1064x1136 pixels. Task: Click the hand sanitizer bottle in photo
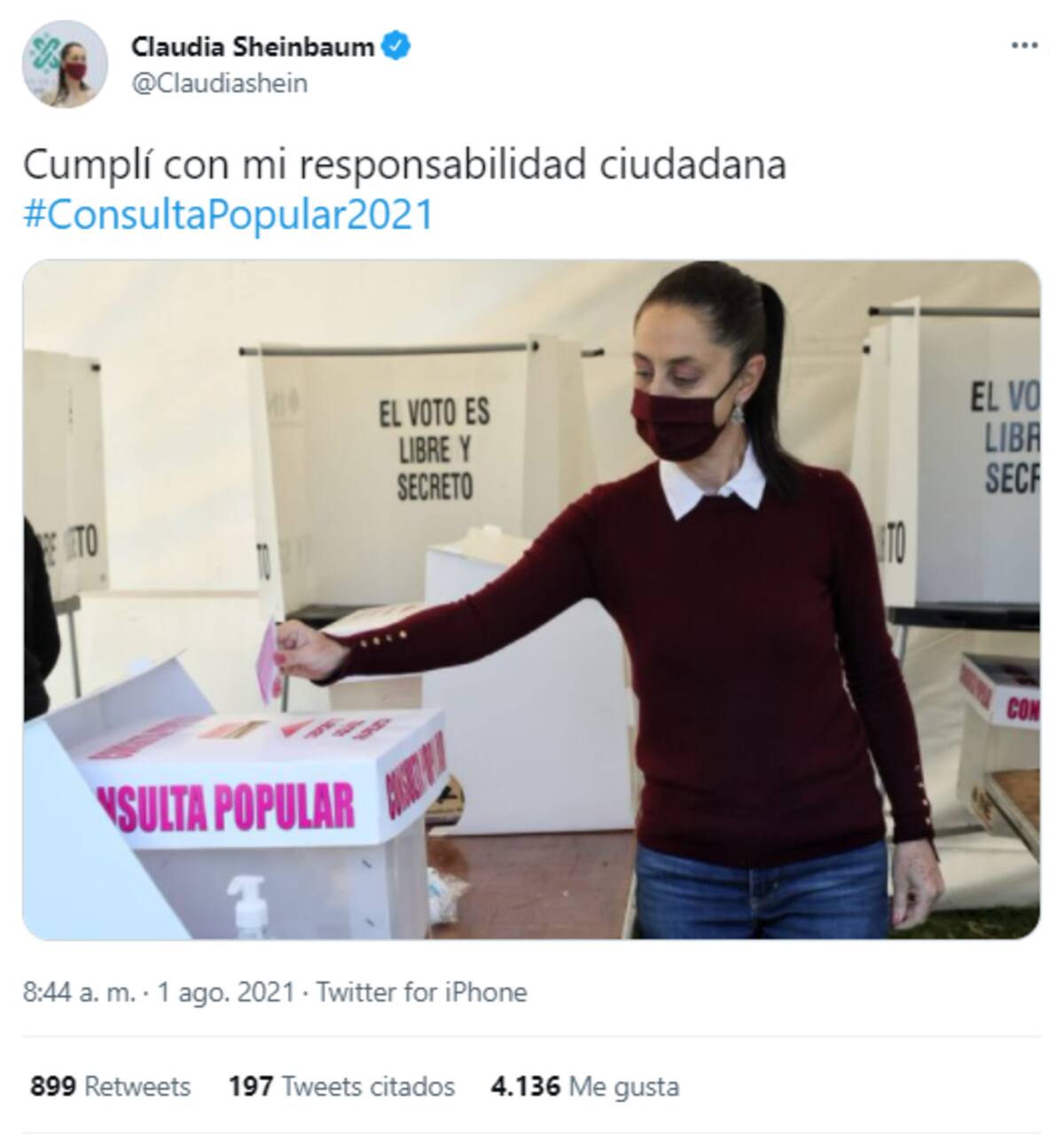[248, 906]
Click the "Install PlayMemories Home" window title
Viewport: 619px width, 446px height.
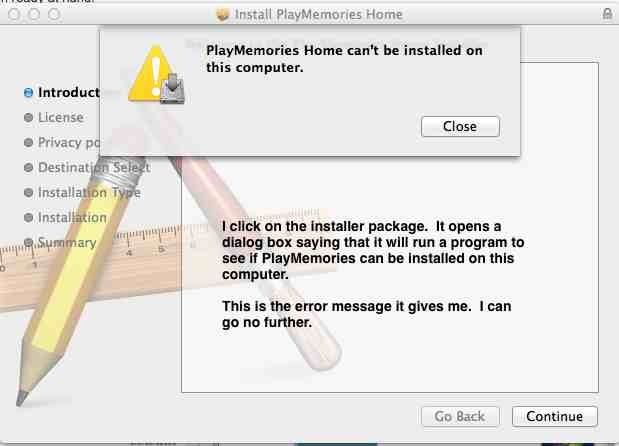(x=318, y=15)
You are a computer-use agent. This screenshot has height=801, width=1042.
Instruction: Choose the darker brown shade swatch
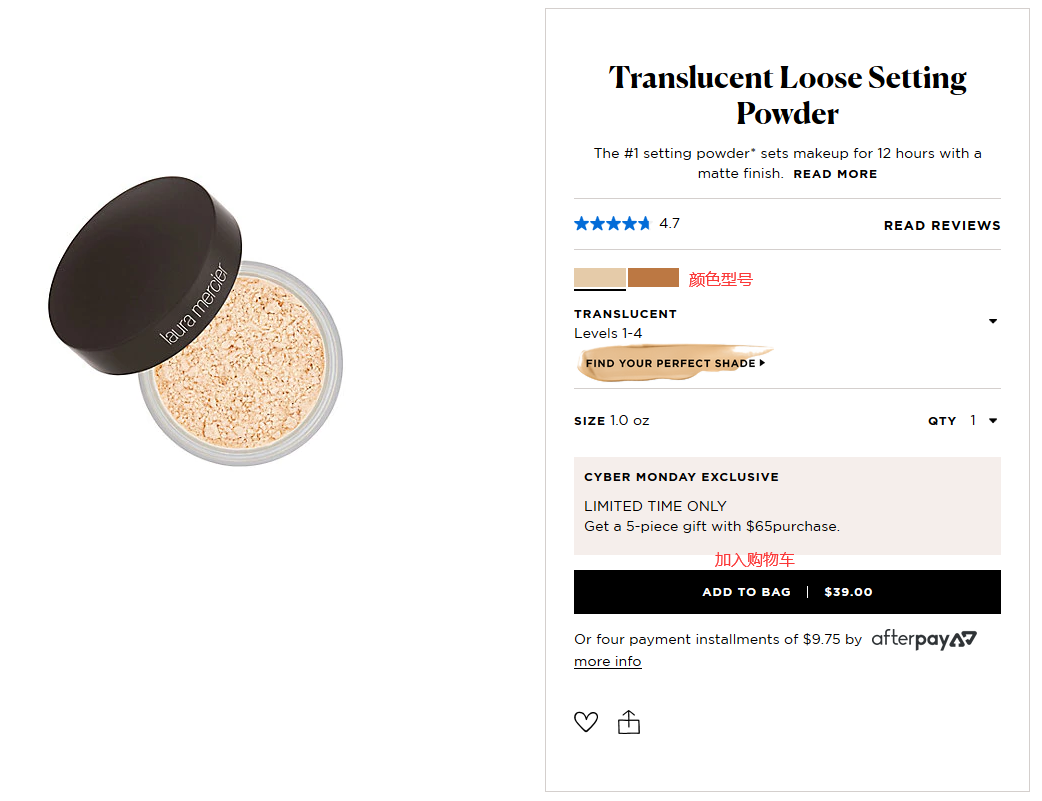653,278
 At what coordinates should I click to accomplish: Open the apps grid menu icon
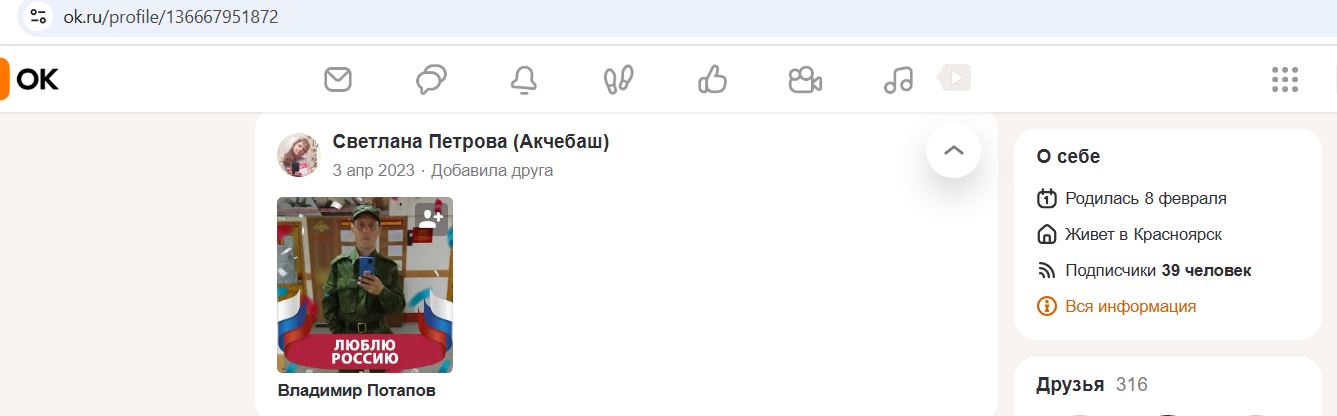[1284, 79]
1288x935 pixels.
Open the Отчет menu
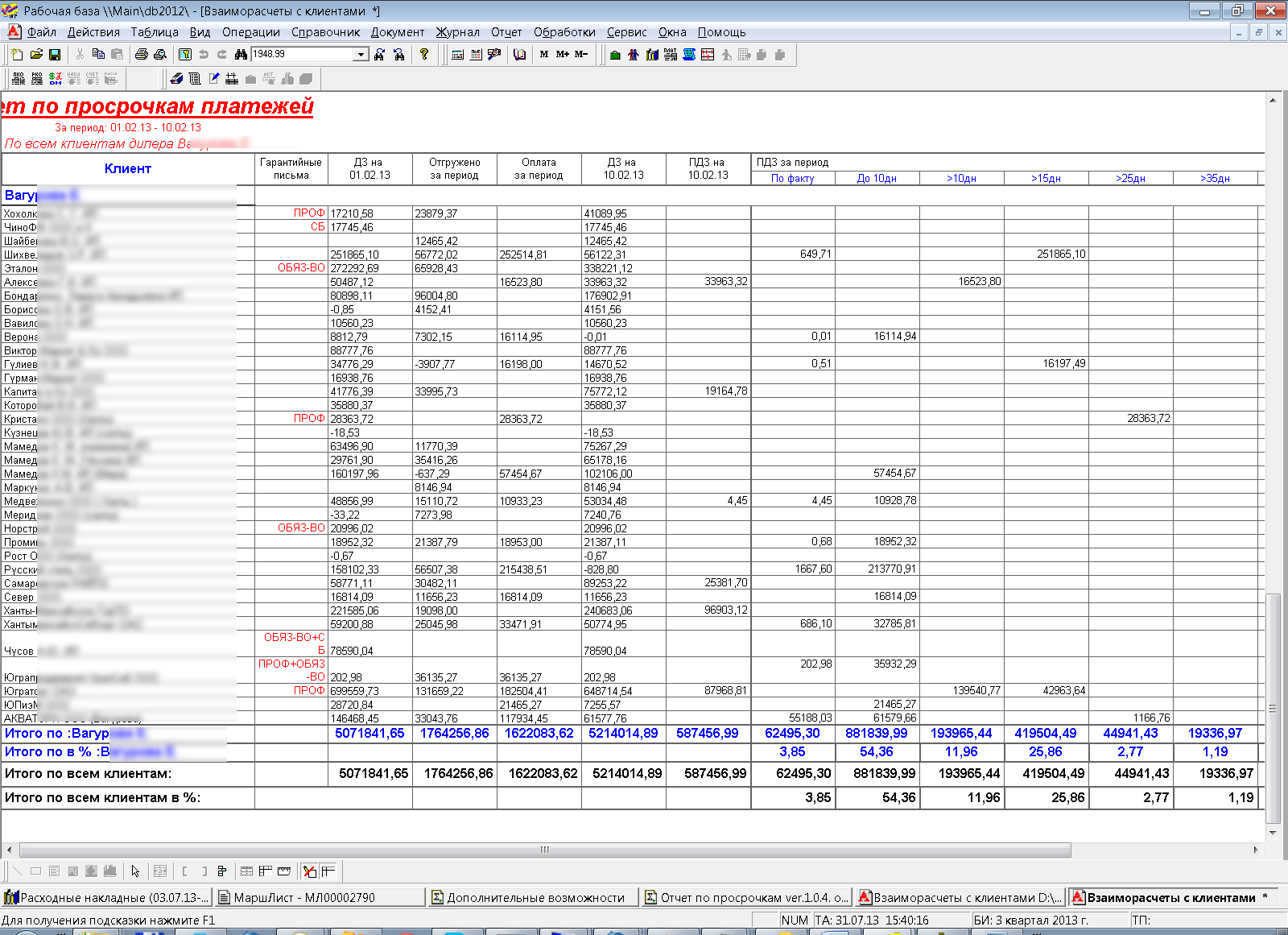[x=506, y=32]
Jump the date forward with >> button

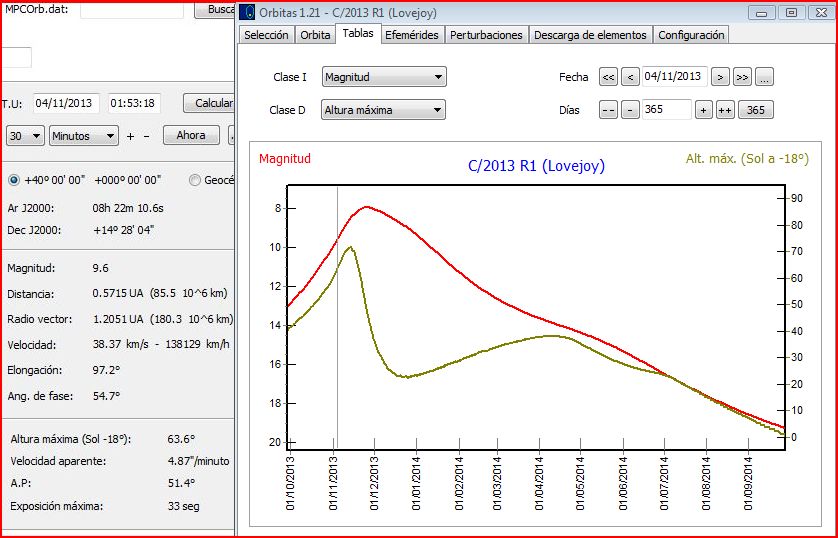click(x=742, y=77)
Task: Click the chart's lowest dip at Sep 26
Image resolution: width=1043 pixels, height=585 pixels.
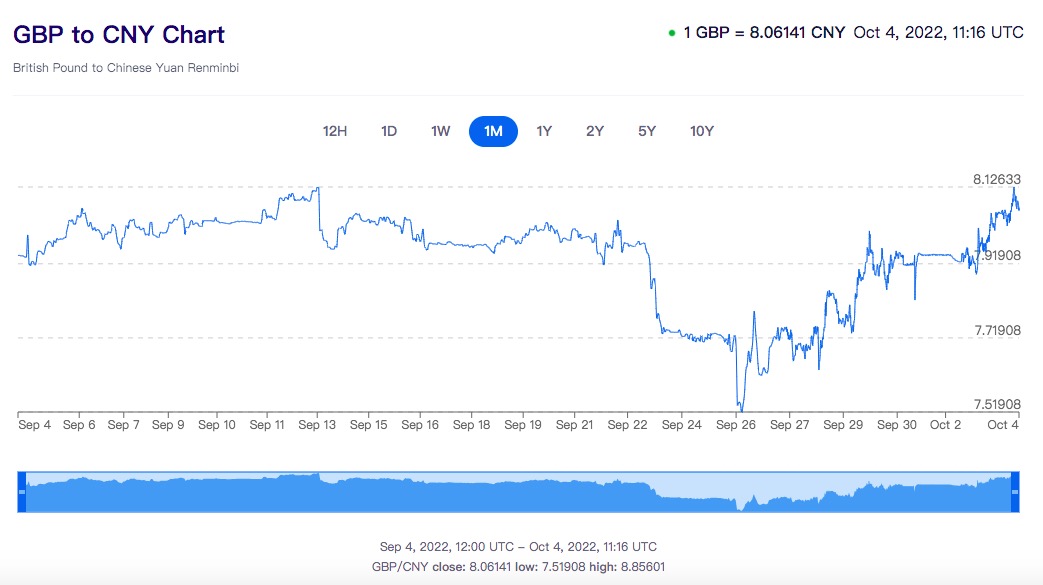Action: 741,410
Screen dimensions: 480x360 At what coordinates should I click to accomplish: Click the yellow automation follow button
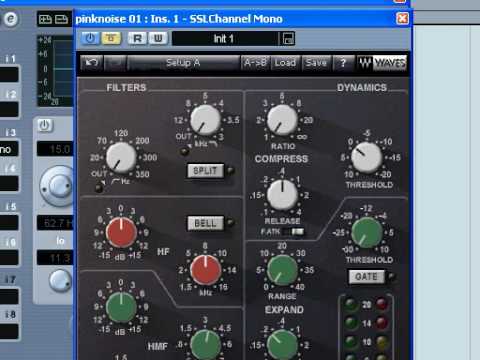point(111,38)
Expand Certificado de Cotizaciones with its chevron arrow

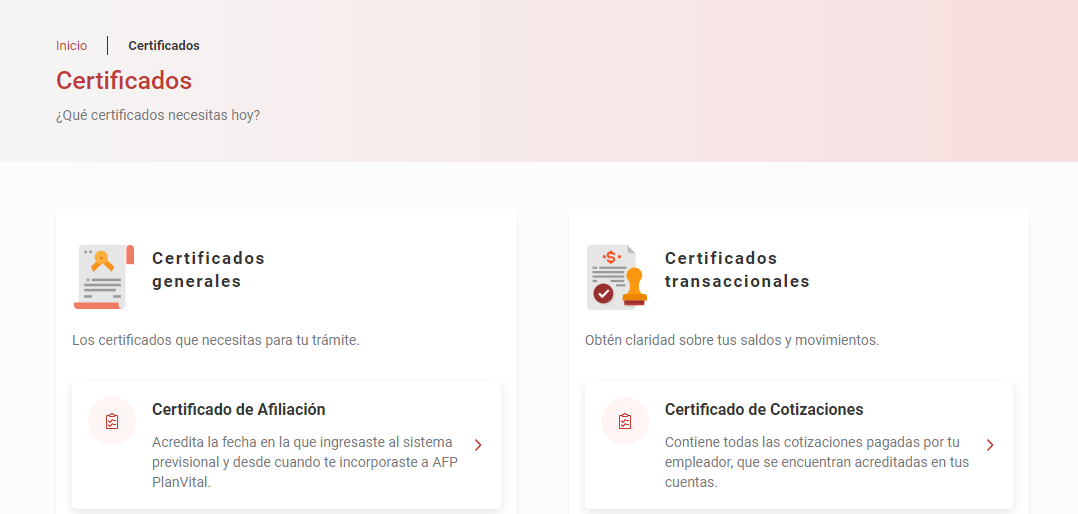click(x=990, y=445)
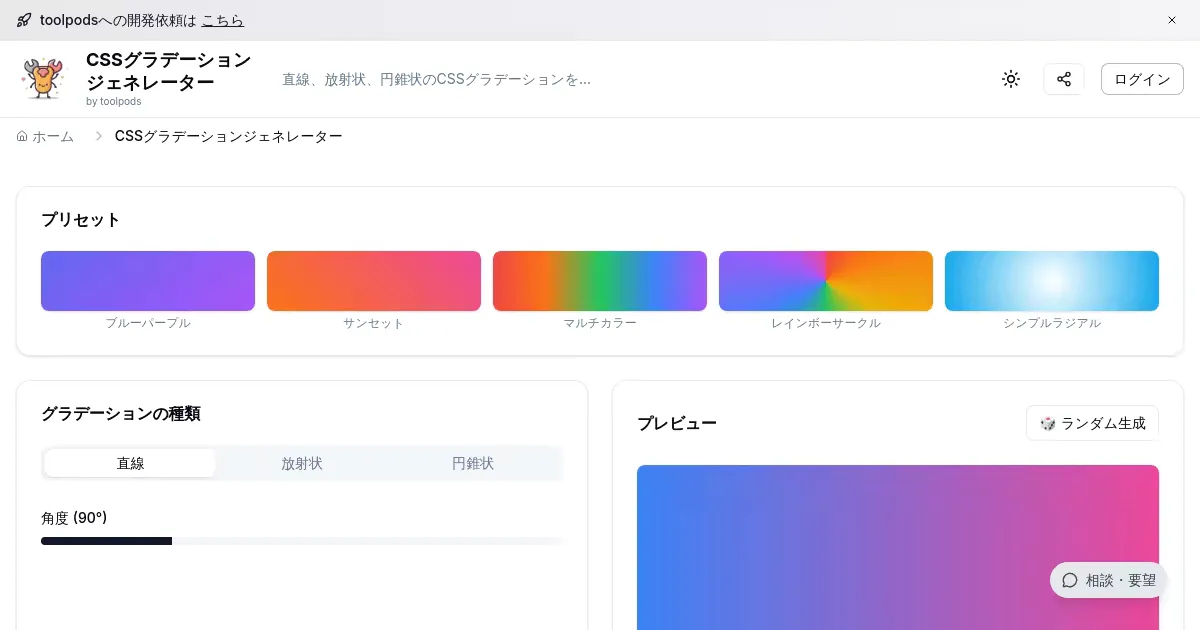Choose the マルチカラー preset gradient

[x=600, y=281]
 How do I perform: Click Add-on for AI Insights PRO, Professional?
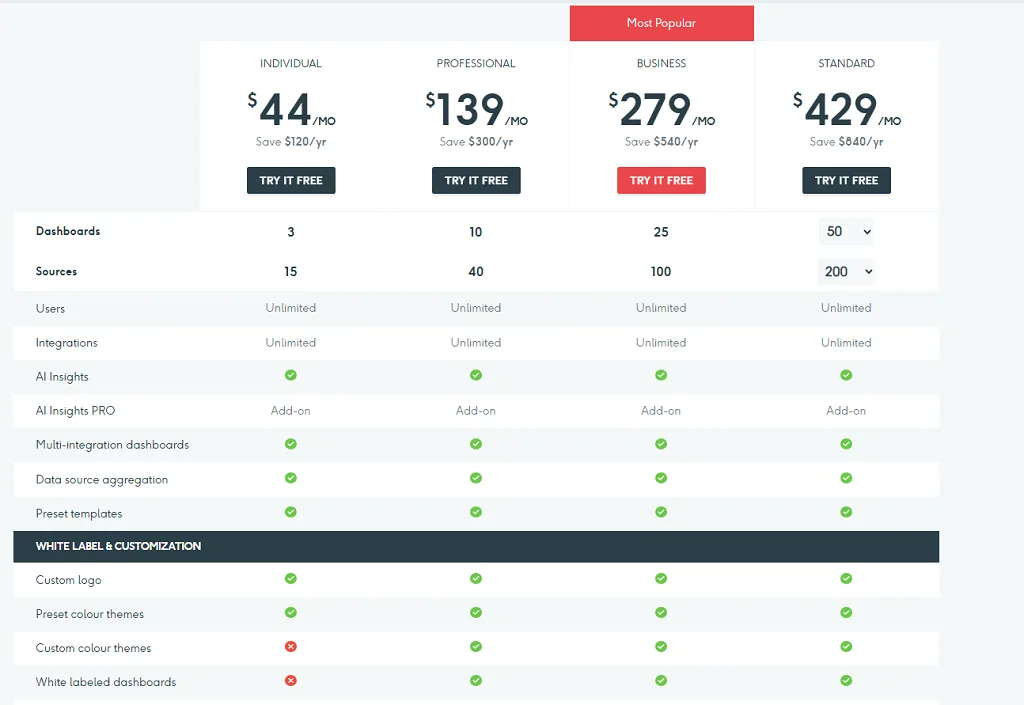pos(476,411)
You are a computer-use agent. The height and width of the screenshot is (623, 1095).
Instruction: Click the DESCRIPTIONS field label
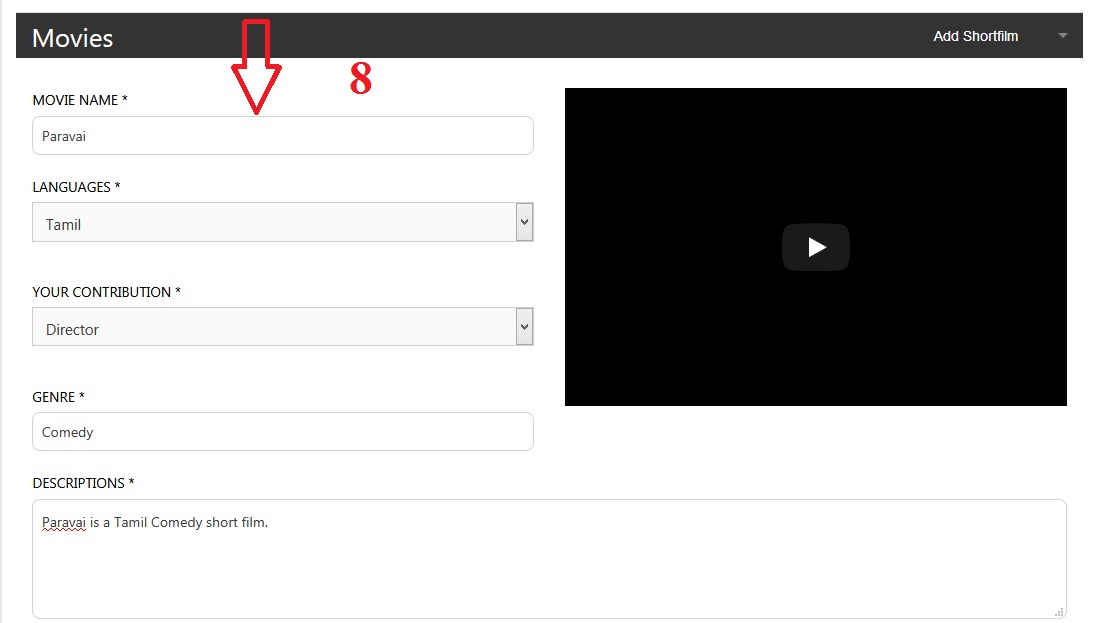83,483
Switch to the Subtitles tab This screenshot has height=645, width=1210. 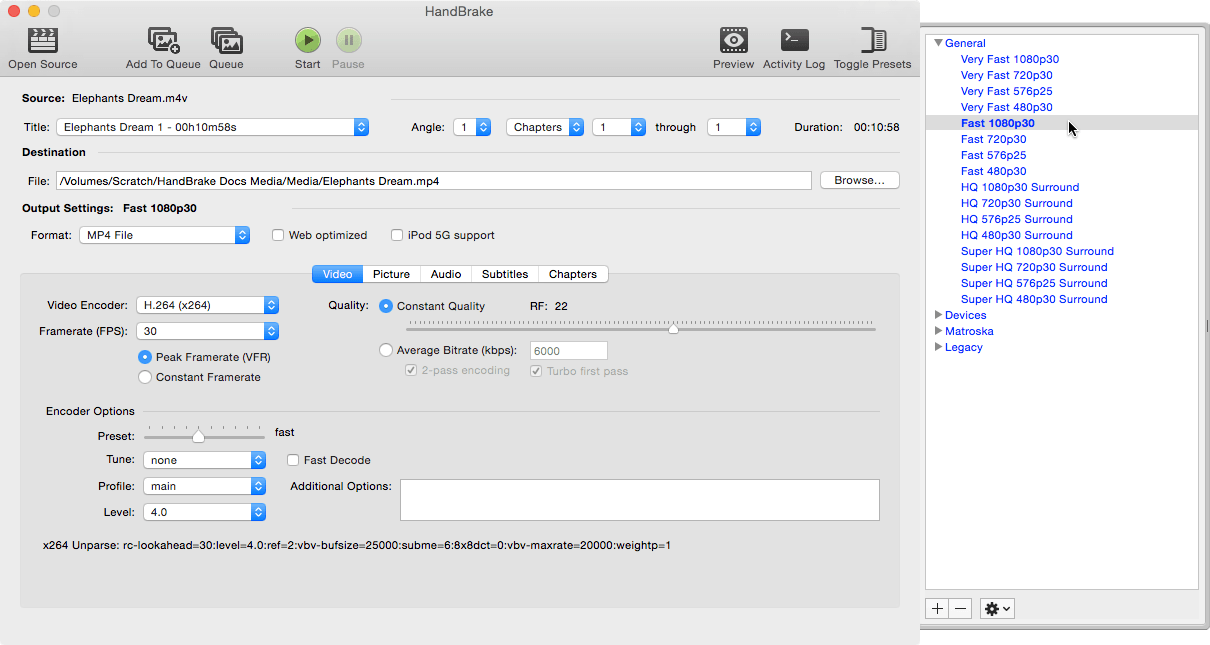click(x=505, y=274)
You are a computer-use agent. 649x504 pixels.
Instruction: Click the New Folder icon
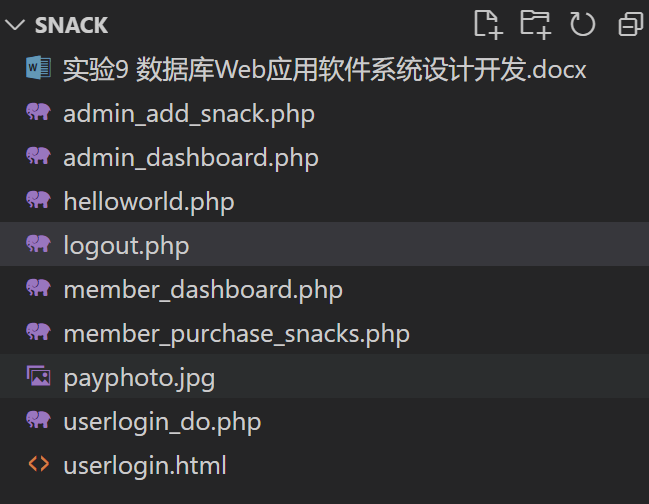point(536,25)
☆ ☆ ☆ ☆ ☆ ☆ ☆
Identify every line above that contains the word "icon" and copy each one. Case counts.

* [Result]
 At what coordinates should I click to accomplish: Open the apps grid menu icon
Instruction: Click the New Folder icon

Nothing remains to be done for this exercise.